>> BEGIN Task input

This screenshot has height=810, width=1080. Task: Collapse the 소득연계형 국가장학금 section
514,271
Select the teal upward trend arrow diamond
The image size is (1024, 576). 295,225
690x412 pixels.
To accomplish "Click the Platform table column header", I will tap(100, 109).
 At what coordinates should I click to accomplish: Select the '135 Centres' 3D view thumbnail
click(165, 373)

>> END Task input
>> BEGIN Task input

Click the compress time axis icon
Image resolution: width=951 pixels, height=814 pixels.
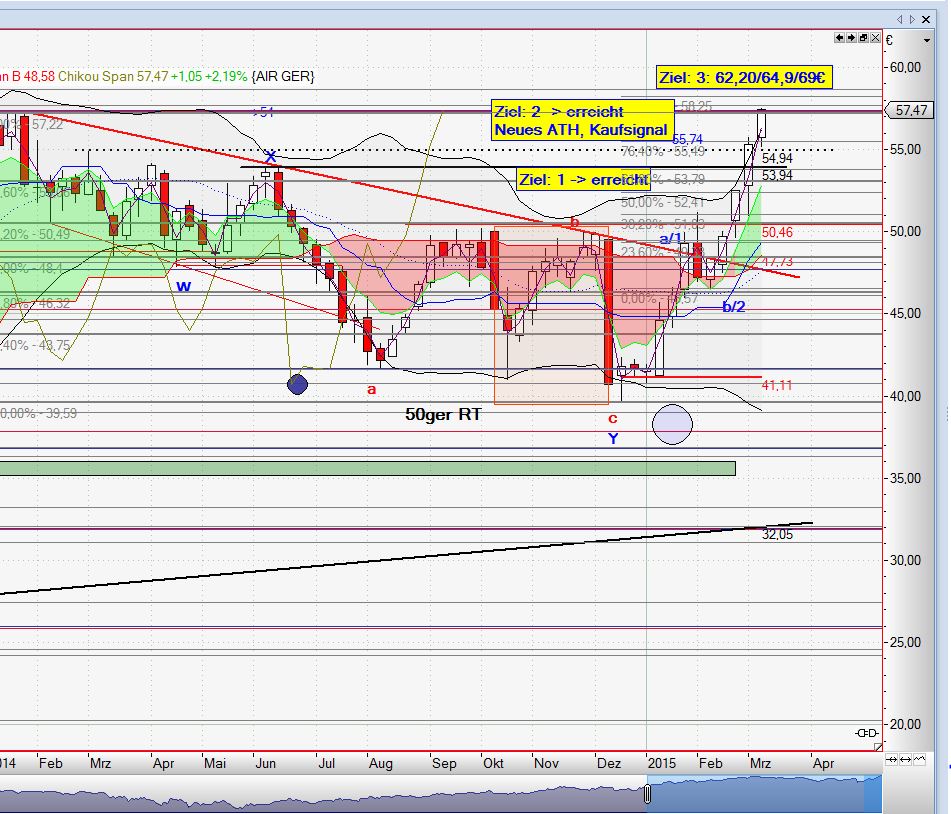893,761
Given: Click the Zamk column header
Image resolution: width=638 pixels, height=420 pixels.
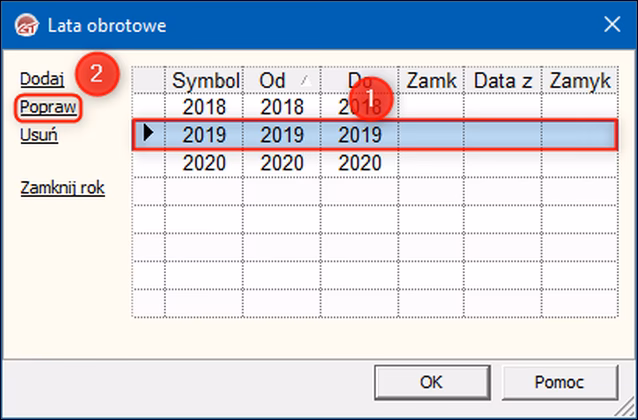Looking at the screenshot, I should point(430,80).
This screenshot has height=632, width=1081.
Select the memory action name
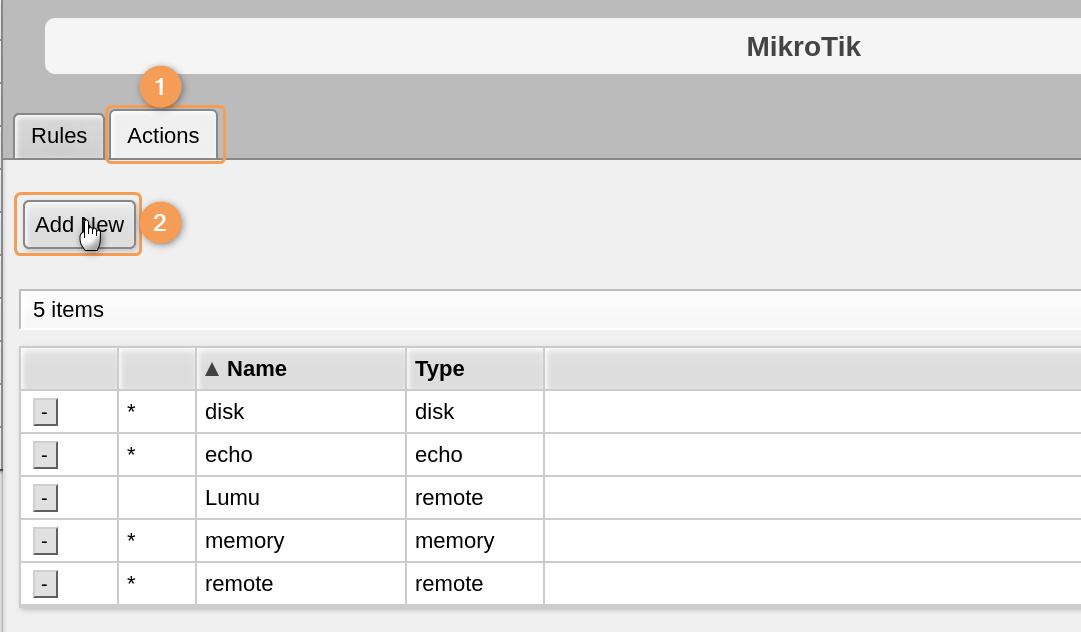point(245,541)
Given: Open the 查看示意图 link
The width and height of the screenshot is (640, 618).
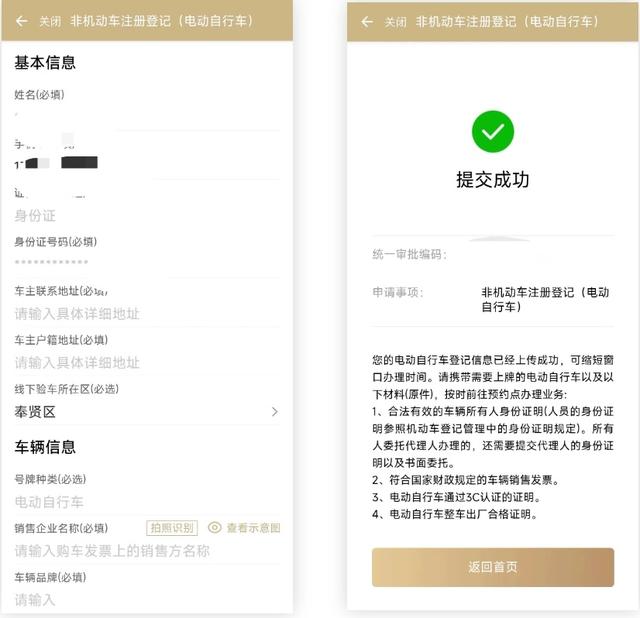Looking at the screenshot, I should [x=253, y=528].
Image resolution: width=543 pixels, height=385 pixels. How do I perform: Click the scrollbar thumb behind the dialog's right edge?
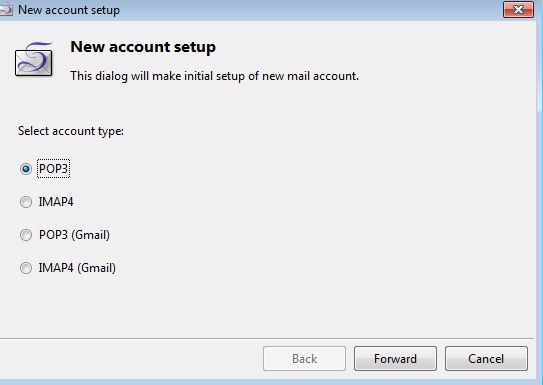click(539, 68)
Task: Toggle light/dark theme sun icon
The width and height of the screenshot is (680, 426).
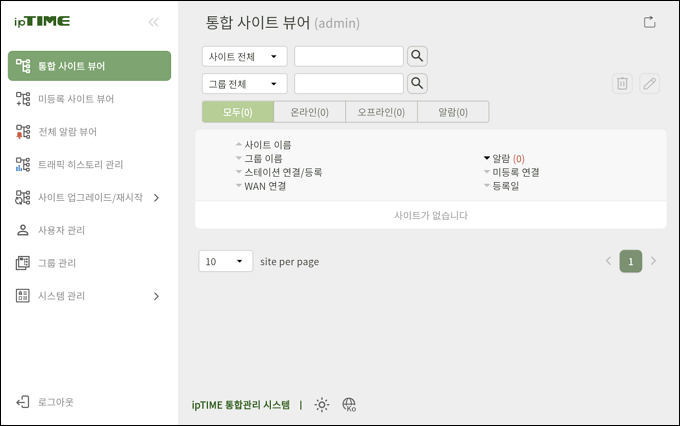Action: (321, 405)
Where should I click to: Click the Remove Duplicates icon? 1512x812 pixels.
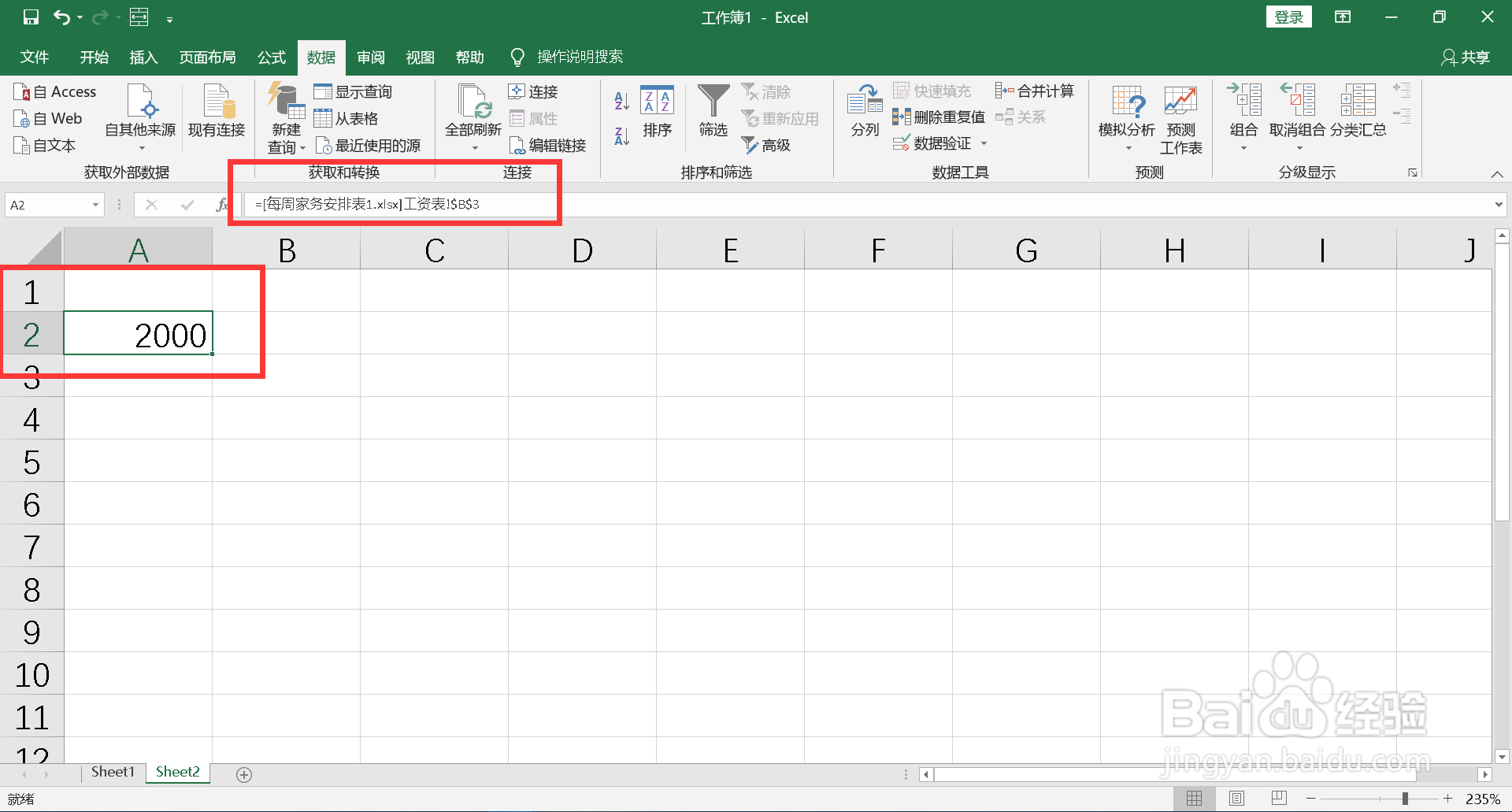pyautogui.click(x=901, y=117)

>> END Task input

■ **Instruction**
Copy out verbatim everything in the material from the line containing "Click the compress time axis icon" down to the line containing "pyautogui.click(x=901, y=117)", leaving the pictures out of your answer.

■ **The output**
Click the compress time axis icon
Image resolution: width=951 pixels, height=814 pixels.
893,761
Given: Click the Zamk column header
Image resolution: width=638 pixels, height=420 pixels.
Looking at the screenshot, I should point(430,80).
This screenshot has height=632, width=1081.
Select the memory action name
point(245,541)
Given: Open the 查看示意图 link
The width and height of the screenshot is (640, 618).
Looking at the screenshot, I should [x=253, y=528].
Image resolution: width=543 pixels, height=385 pixels. How do I perform: Click the scrollbar thumb behind the dialog's right edge?
click(539, 68)
Task: Toggle light/dark theme sun icon
The width and height of the screenshot is (680, 426).
Action: (321, 405)
Where should I click to: Click the Remove Duplicates icon? 1512x812 pixels.
pyautogui.click(x=901, y=117)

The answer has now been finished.